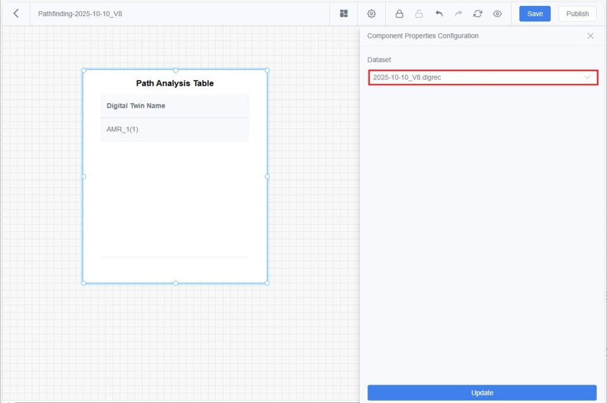Screen dimensions: 607x403
Task: Redo the last undone action
Action: point(458,14)
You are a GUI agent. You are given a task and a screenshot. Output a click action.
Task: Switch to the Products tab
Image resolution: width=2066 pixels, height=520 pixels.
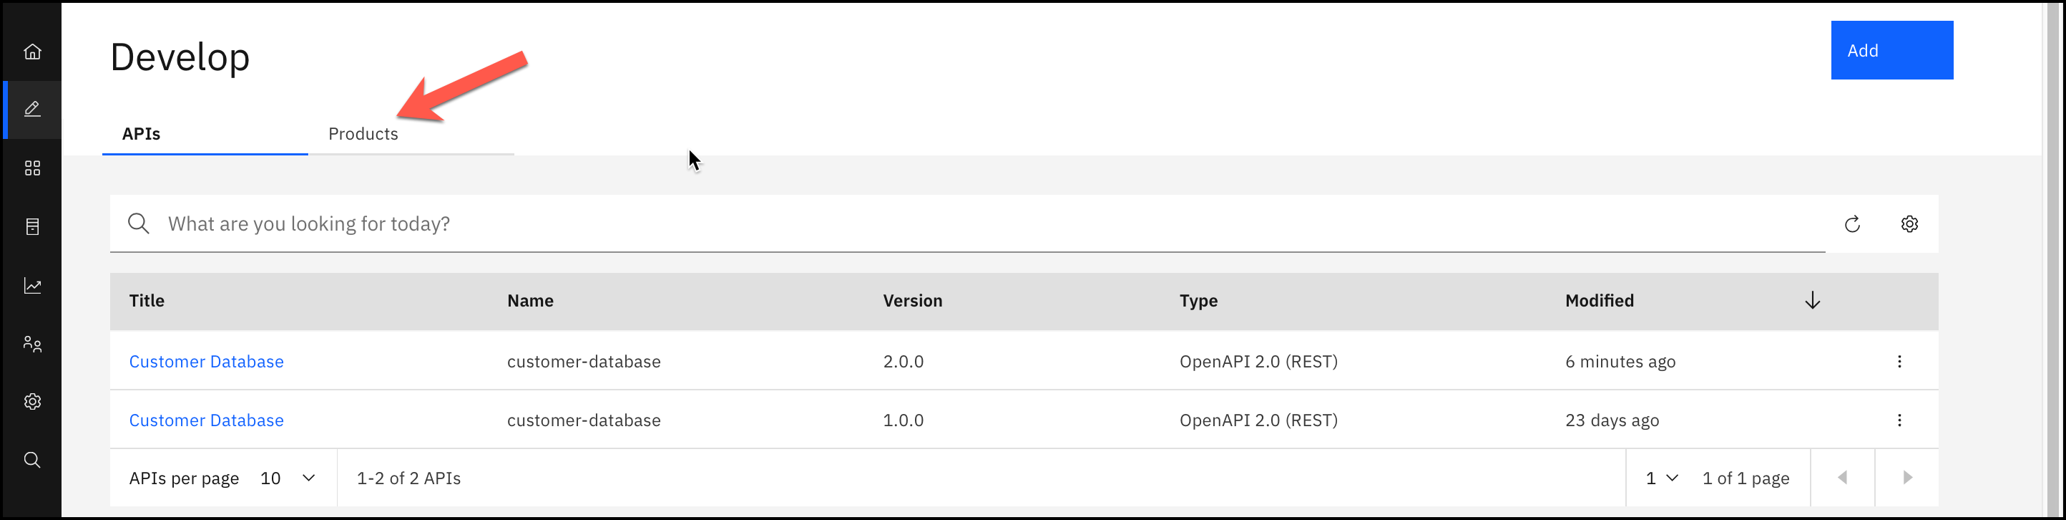point(363,134)
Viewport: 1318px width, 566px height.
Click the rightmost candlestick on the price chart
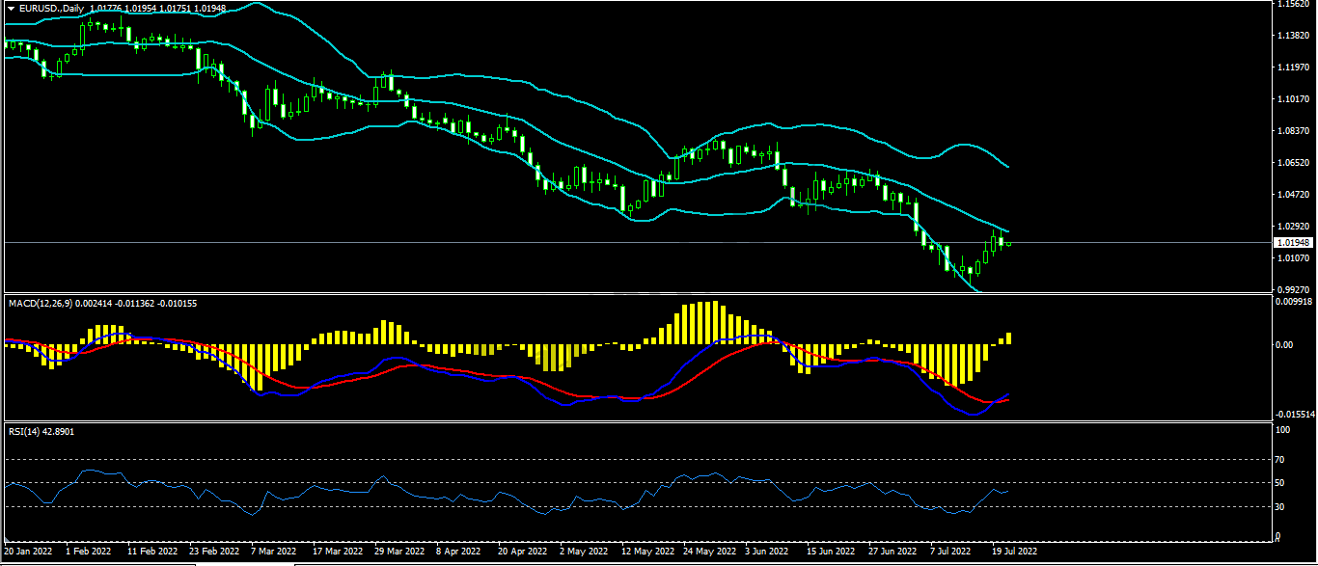[1008, 243]
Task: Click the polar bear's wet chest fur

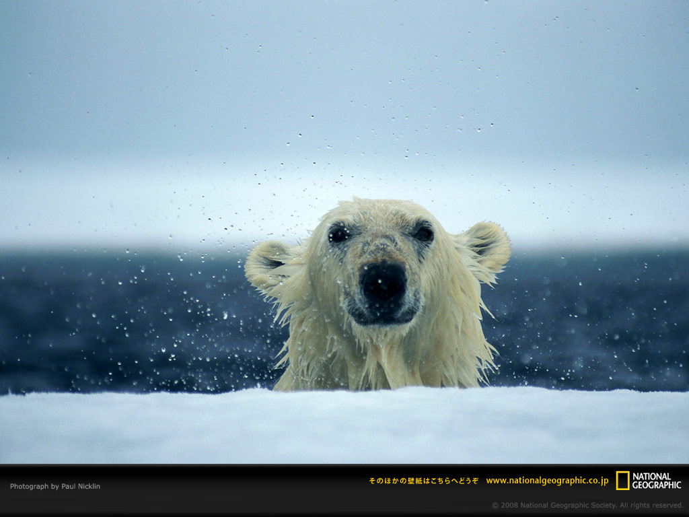Action: coord(383,361)

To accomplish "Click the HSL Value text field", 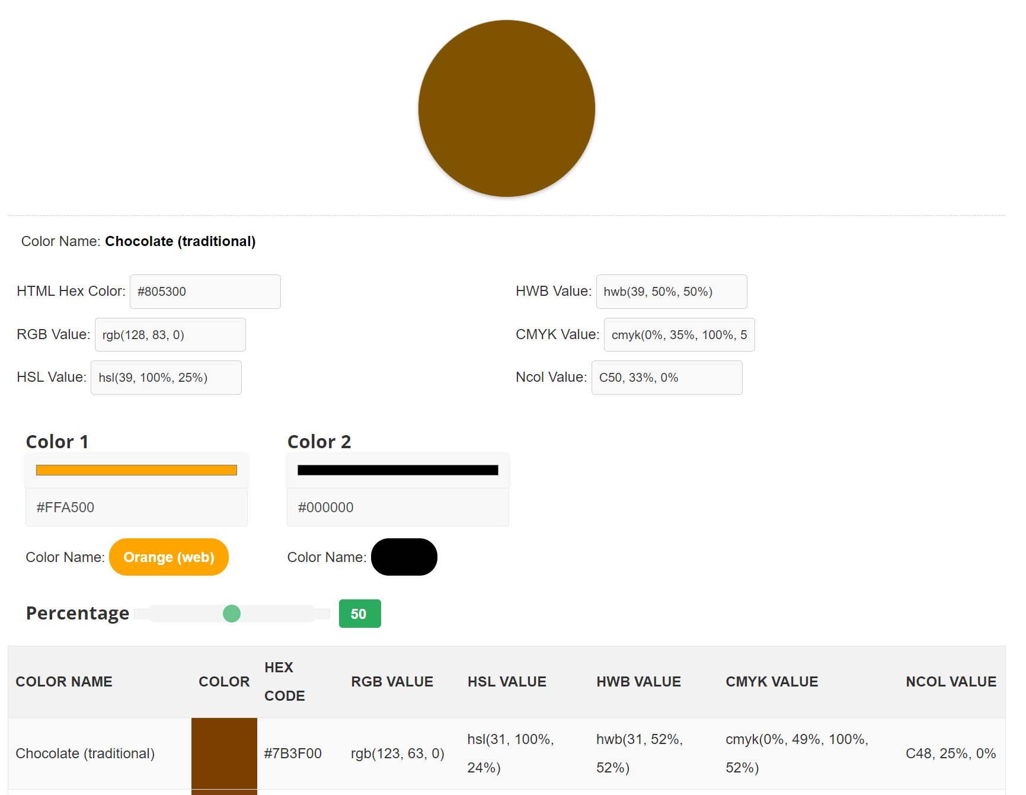I will (166, 378).
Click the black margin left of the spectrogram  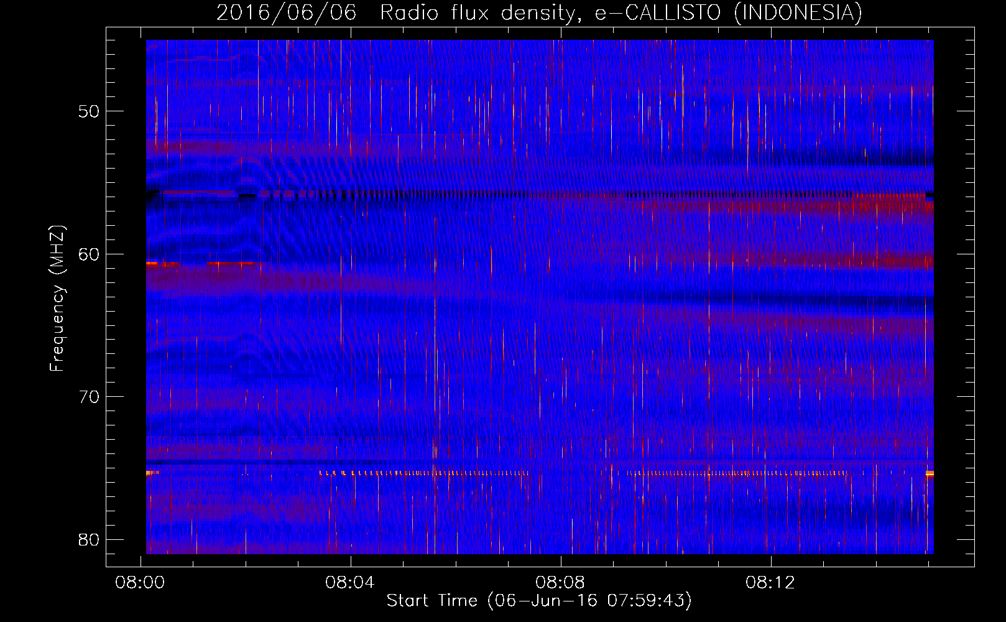tap(126, 297)

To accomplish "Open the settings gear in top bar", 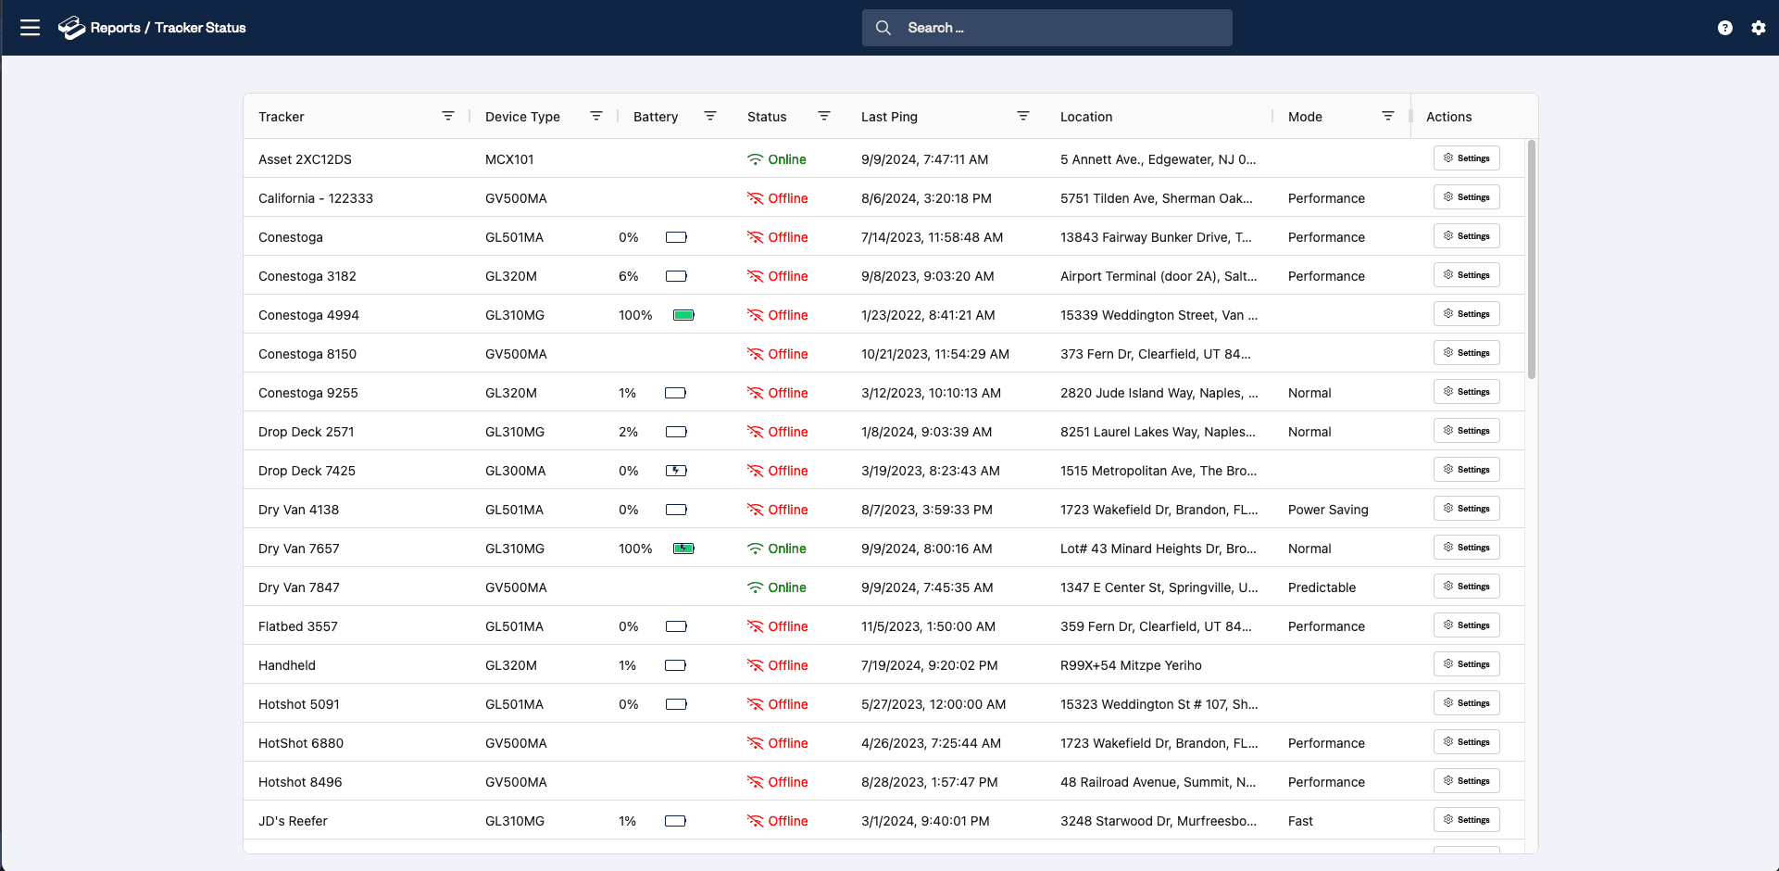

## EXERCISE OBJECTIVE
Give back exactly, and solely, the section of the data above bounded by the line containing "You are a GUI" and the line containing "Viewport: 1318px width, 566px height.", both bounding lines included and pictures omitted.

## SOLUTION TO THIS EXERCISE
You are a GUI agent. You are given a task and a screenshot. Output a click action.
Task: Switch to the Products tab
Image resolution: width=2066 pixels, height=520 pixels.
point(363,134)
Viewport: 1318px width, 566px height.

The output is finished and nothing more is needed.